ORDERED that the order is affirmed, with costs.
On February 24, 2016, the then-six-year-old infant petitioner (hereinafter D.D.) fractured his left arm while taking a class at a private gym. The arm was put in a cast, and D.D. was given a doctor's note that his mother, the petitioner Renee Holstein, provided to the respondent Lakeville Elementary School (hereinafter the school). The note stated that D.D. needed assistance while going from the bus to class, while using stairs, and while carrying his backpack. The petitioners allege that on March 4, 2016, while carrying his coat and backpack and walking or running in the hallway of the school en route to an after-school program located within the school, D.D. tripped and fell, further injuring his left arm.

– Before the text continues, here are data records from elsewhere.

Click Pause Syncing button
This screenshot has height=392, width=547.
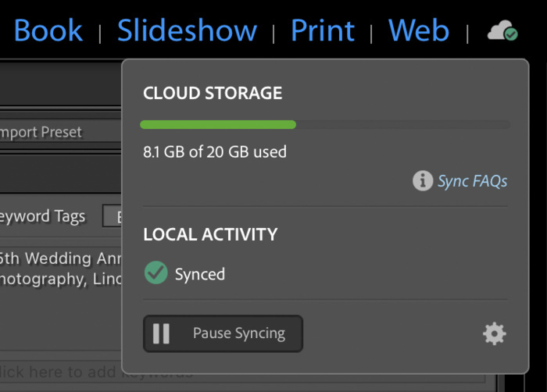(223, 333)

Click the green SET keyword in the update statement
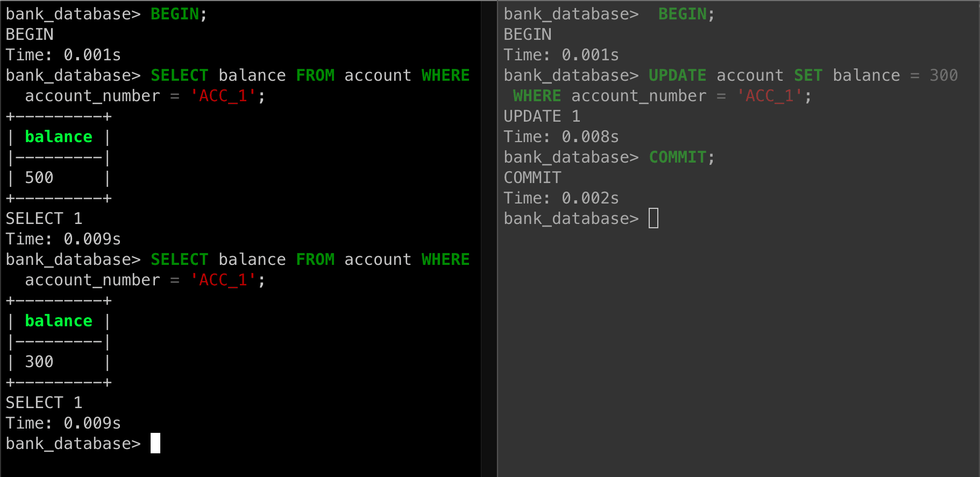click(x=808, y=75)
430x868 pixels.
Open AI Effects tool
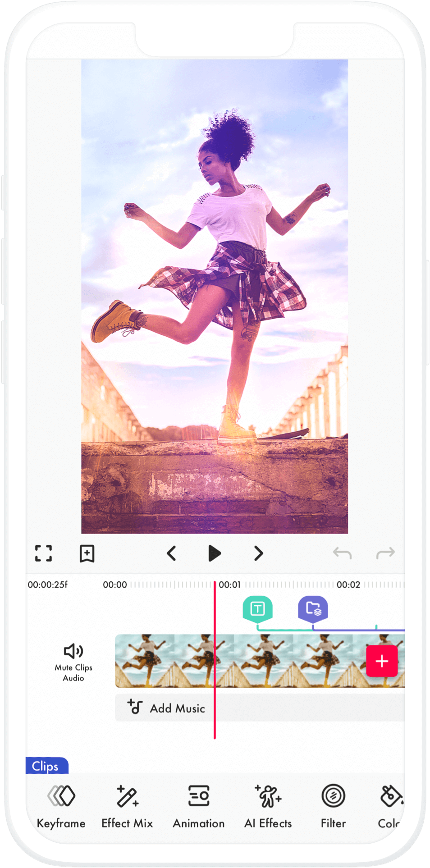click(268, 806)
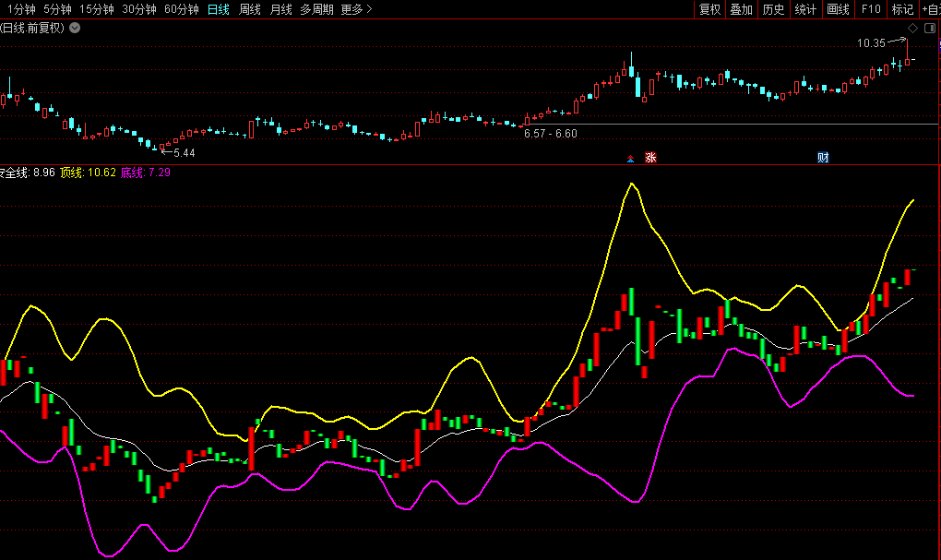Open the 画线 drawing tools

tap(838, 9)
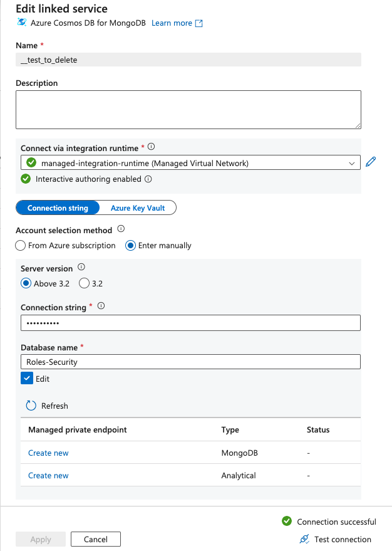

According to the petitioners, at the time of the accident, D.D. was unsupervised and traveling in the hallway with two of his friends.
Following the accident, Holstein sent emails and spoke with various employees of Great Neck Union Free School District (hereinafter collectively, with the respondents Great Neck Public Schools, Great Neck Public School District, and the school, the District) about how the accident occurred and the extent of D.D.'s injuries. Holstein also inquired about who was supervising D.D. on behalf of the District at the time of the accident and why D.D. was carrying his backpack.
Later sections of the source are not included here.